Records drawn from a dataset

====

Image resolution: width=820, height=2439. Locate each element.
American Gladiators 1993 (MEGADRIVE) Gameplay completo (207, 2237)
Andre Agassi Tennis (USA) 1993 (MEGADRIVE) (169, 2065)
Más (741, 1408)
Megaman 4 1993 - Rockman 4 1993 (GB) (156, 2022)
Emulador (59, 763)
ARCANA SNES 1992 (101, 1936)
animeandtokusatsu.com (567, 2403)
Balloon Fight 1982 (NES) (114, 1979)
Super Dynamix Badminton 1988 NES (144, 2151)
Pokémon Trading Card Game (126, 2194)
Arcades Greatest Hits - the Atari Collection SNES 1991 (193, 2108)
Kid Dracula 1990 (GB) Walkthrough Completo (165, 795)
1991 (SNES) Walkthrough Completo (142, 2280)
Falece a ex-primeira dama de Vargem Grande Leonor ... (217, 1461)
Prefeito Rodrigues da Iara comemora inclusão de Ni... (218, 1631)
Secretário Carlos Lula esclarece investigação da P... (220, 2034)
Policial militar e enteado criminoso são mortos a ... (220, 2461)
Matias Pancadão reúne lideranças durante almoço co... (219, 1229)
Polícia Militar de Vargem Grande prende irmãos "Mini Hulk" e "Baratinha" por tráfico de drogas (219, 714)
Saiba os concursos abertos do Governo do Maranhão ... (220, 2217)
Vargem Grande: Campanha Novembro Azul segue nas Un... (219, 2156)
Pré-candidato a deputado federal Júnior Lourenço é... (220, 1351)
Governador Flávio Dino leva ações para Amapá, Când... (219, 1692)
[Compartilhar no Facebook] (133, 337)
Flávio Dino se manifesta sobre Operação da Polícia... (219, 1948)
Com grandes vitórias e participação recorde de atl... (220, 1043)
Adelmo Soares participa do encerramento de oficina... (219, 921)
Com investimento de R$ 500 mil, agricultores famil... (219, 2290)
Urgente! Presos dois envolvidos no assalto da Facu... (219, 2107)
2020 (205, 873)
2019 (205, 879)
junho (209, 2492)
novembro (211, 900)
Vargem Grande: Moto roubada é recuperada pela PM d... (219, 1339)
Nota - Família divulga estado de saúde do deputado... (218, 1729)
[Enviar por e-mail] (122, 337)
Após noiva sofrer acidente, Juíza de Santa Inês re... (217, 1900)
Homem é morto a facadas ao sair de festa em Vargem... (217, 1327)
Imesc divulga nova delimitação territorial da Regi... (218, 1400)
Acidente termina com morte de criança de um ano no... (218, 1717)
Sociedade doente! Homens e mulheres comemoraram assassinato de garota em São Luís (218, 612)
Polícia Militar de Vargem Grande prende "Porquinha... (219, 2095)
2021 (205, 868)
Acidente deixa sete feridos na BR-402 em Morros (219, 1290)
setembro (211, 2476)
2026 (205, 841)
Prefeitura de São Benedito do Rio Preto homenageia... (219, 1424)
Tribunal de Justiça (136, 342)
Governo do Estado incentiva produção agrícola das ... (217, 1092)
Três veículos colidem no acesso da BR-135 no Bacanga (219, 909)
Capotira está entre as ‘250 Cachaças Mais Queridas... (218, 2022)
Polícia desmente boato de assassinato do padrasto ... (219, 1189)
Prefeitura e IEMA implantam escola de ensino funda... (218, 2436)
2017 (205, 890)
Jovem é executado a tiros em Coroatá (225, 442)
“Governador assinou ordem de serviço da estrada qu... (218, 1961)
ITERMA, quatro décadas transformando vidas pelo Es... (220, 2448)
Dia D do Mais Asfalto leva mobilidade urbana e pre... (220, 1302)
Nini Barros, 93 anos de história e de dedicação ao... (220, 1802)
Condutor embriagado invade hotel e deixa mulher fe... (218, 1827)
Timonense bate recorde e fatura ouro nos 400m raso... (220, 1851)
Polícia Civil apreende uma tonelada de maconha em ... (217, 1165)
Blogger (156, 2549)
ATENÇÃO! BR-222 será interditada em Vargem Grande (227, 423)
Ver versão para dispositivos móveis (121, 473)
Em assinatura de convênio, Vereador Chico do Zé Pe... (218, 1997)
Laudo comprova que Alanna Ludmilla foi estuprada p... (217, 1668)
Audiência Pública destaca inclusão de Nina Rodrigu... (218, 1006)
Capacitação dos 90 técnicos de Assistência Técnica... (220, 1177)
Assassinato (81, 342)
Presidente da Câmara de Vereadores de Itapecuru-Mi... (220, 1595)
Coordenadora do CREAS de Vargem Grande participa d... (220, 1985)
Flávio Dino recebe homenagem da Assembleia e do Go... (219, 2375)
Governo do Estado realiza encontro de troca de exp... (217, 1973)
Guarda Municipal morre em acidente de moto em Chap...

====

Could you set down, exactly as written, the lines above between the one holding "Nota - Família" and the one holding "Acidente deixa sete", inclusive, and nothing more?

Nota - Família divulga estado de saúde do deputado... (218, 1729)
[Enviar por e-mail] (122, 337)
Após noiva sofrer acidente, Juíza de Santa Inês re... (217, 1900)
Homem é morto a facadas ao sair de festa em Vargem... (217, 1327)
Imesc divulga nova delimitação territorial da Regi... (218, 1400)
Acidente termina com morte de criança de um ano no... (218, 1717)
Sociedade doente! Homens e mulheres comemoraram assassinato de garota em São Luís (218, 612)
Polícia Militar de Vargem Grande prende "Porquinha... (219, 2095)
2021 (205, 868)
Acidente deixa sete feridos na BR-402 em Morros (219, 1290)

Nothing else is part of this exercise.